I'll agree. Make it work FIRST. If it ships it's a bonus 
The beauty with FPGA is that you can ship first, and code later 
You gotta do something to prove the FPGA PCB works. No sense in shipping a buggy PCB and leaving the FPGA coders wondering why something doesn't work right... How do we do that? Put something in there and see if it can communicate with the host properly.
PCB things that could come out wrong:
shorts
opens
bad layer stackup choice making signal integrity a mess
bad signal angles can affect signal integrity as well as manufacturability (DFM)
mismatched trace lengths can affect timing
Opens and Shorts should be easy to check with a multimeter and a lot of patience. Ive had to do that before for boards containing 8 sockets for 700+ pin chips. A board like we're discussing here may not be quite that bad.
Timing and Signal Integrity issues are harder to check without running something at real-world speeds. There are expensive simulation tools that can probably a PCB layout as well, but I'm not sure if anyone here has and knows them. (If anyone does, please talk about that, I want to learn!)
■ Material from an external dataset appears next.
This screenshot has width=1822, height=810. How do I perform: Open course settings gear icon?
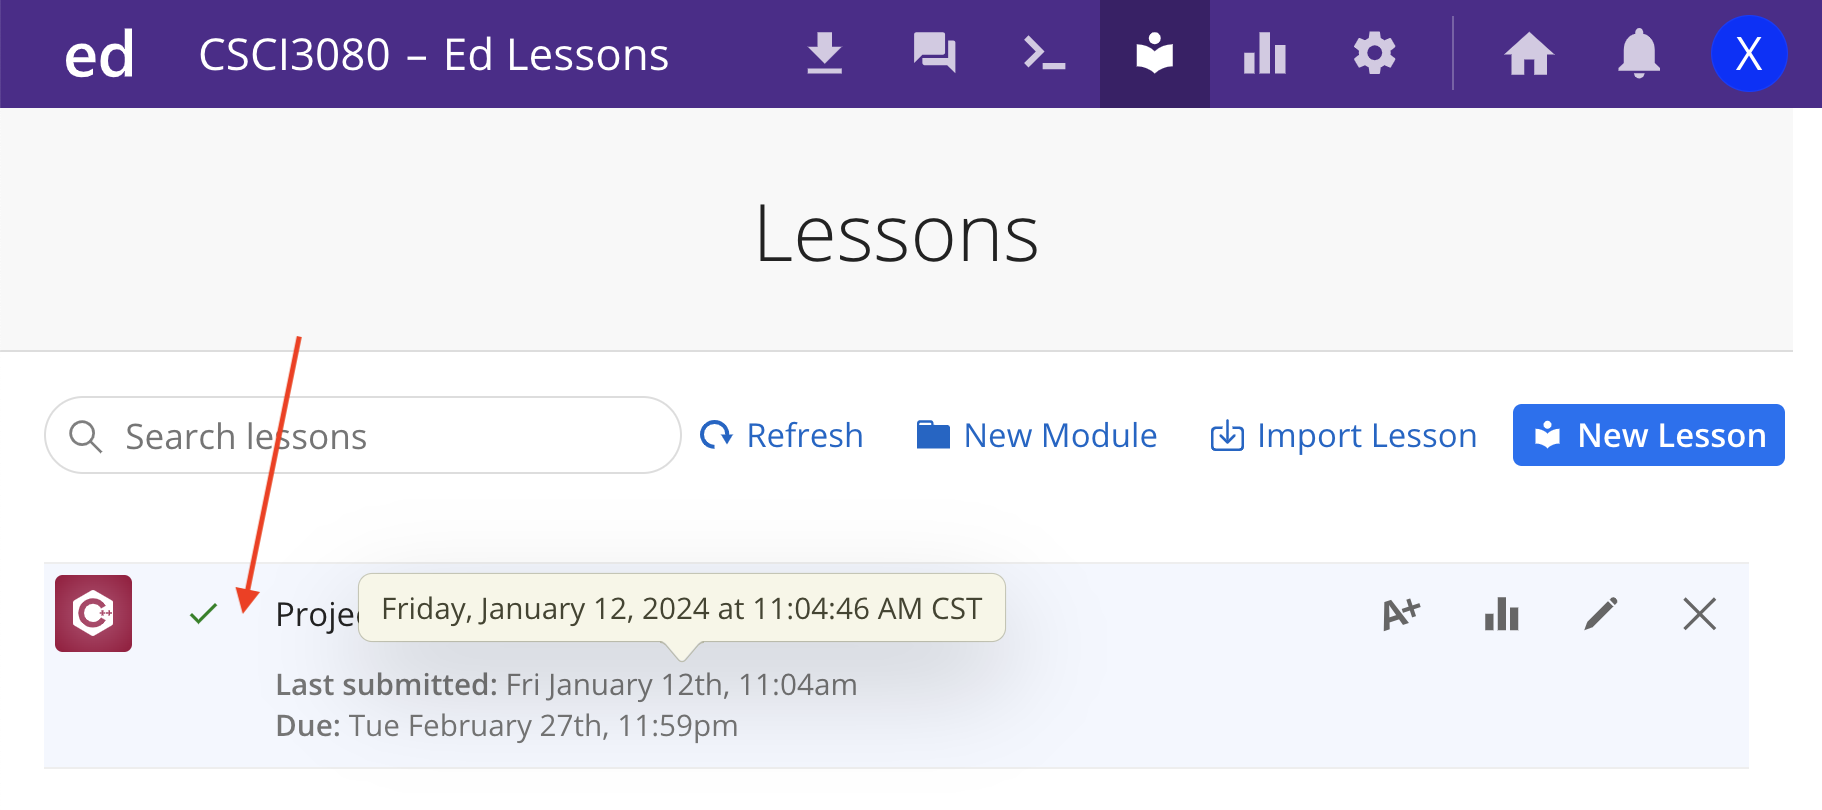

While the 060 bus probably isn't the best example of something requiring obsessive-compulsive signal integrity planning, it is at the low end of where you start to care. The general rule of thumb for this starts around 50MHz. Some say they've seen problems as low as 17KHz...
So, how does one prove this PCB before shipping, to ensure it's worth putting hte "real" FPGA coding effort into?